Wouters: La N-VA prétend que ce choix favorisera l’esprit de communauté et fera des Bruxellois francophones ou allophones de véritables Flamands. C’est naïf.

Vuye: Les allophones choisiront la Flandre comme on choisit un abonnement GSM. Pour Annemans, Bruxelles doit devenir la capitale d’une Flandre indépendante. Grâce à des investissements massifs, Annemans souhaite convaincre les Bruxellois de choisir, définitivement cette fois, la Flandre. En soi, il a raison, mais cela coûtera très cher, et il faut voir si la Flandre sera d’accord.

Wouters: Quand nous allons parler au Limbourg ou en Flandre-Occidentale, on sent l’ampleur de l’aversion à l’égard de Bruxelles. « Pourquoi encore investir là-bas et lier notre sort à cette ville? », entend-on souvent. « On ne parle que français, les politiciens y sont corrompus… »

Vuye: Ajoutez-y la menace terroriste, et la montée de l’islam radical.

Dans votre modèle pour Bruxelles, vous tentez de concilier « la logique régionale francophone à la logique communautaire flamande ». Le mot clé c’est l’asymétrie…

Vuye: Notre construction institutionnelle est déjà foncièrement asymétrique ! Ainsi, la communauté française a déjà transféré de nombreuses compétences à la Région wallonne, et de nombreuses compétences régionales wallonnes sont à la Communauté germanophone. À Bruxelles, il y a la Commission communautaire flamande, une administration subordonnée à la communauté flamande – comparez-la à un conseil communal- , alors que son pendant francophone, la COCOF, a repris un certain nombre de compétences de la communauté française et fonctionne sur ces plans-là comme un véritable parlement, avec ses propres lois.

Vous voulez encore intensifier cette asymétrie en intégrant au minimum un des deux ministres flamands bruxellois au gouvernement flamand?

Vuye: Écoutez, le gouvernement flamand est obligé d’avoir un Bruxellois dans ses rangs, et le gouvernement bruxellois compte légalement deux ministres flamands. Dans notre modèle, un de ces trois ministres disparaît parce qu’un Flamand bruxellois fera à la fois partie du gouvernement bruxellois et flamand. Cela permet de créer un lien fort entre les Flamands bruxellois et le gouvernement flamand. Les dossiers bruxellois seront vraiment abordés au gouvernement flamand, et la Flandre aura réellement son mot à dire.

Wouters: Et comme il aura une double casquette, ce Flamand bruxellois pourra aussi être mis sur la sellette au parlement flamand.

Vuye: Par ailleurs, la Flandre peut immédiatement instaurer ce modèle, sans réforme d’état.
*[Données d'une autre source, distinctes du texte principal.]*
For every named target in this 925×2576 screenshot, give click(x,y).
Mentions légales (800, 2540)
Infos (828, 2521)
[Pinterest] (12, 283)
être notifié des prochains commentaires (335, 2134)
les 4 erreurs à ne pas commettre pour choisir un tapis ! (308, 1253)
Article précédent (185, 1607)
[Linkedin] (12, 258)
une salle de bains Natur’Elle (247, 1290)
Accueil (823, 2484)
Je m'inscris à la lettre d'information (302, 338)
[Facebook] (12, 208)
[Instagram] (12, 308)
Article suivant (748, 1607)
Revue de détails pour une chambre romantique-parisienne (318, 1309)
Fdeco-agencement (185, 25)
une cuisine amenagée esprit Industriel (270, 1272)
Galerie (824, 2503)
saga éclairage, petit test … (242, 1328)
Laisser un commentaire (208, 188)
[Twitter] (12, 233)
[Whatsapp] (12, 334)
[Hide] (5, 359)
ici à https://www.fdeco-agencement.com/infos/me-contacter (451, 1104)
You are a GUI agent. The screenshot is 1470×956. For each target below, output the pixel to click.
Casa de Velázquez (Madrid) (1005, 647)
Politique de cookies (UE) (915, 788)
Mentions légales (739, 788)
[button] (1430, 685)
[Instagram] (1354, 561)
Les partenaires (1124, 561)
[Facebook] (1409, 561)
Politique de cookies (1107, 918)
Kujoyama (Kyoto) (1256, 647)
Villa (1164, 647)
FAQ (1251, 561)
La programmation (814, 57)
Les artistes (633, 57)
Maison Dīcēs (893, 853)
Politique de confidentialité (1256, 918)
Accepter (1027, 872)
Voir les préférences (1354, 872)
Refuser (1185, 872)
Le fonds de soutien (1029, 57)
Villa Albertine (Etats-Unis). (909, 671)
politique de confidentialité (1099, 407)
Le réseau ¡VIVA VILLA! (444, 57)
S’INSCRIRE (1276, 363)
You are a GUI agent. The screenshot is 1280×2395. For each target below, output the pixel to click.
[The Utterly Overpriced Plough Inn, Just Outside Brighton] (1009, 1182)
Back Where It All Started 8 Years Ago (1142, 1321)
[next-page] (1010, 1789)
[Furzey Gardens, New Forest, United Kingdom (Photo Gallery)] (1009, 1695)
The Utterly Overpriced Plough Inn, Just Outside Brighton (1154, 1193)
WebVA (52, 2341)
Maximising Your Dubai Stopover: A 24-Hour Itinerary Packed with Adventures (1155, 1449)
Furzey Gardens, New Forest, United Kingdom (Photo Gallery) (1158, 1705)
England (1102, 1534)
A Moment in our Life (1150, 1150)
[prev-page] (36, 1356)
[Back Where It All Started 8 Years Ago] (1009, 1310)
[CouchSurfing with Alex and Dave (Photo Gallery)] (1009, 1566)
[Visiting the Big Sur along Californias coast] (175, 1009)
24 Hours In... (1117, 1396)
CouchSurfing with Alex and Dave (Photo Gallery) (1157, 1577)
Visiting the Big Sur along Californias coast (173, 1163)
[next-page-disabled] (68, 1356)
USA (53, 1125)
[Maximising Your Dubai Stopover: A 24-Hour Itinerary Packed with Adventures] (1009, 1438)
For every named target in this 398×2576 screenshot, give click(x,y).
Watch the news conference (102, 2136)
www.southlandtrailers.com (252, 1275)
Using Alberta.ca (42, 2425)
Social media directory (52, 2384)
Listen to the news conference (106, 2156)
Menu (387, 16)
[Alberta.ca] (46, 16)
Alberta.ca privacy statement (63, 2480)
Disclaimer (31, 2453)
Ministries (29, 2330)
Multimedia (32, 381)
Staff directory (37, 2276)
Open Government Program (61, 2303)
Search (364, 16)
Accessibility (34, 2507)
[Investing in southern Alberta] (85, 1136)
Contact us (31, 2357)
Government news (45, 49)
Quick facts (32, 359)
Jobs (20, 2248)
En 2002-2006, après le licenciement de Bert Anciaux du gouvernement flamand, Guy Vanhengel a occupé ce double rôle de ministre pendant quelque temps.

Pour les parlementaires du parlement bruxellois et flamand élus à Bruxelles, vous voulez retourner à la situation d’avant 2001, quand les six premiers élus du parlement bruxellois siégeaient également au parlement flamand.

Wouters: En 2001, on a décidé de faire élire les Bruxellois au parlement flamand séparément. La seule raison était d’augmenter artificiellement le nombre d’élus. Mais c’est perdre beaucoup de connaissances. Les Bruxellois flamands au parlement flamand et bruxellois opèrent tout à fait indépendamment l’un de l’autre. Il faut justement permettre qu’à Bruxelles ils sachent ce qui se passe en Flandre, et inversement. Cependant, le point principal de notre proposition, c’est tout de même de créer un lien institutionnel entre la Flandre et Bruxelles au niveau du gouvernement.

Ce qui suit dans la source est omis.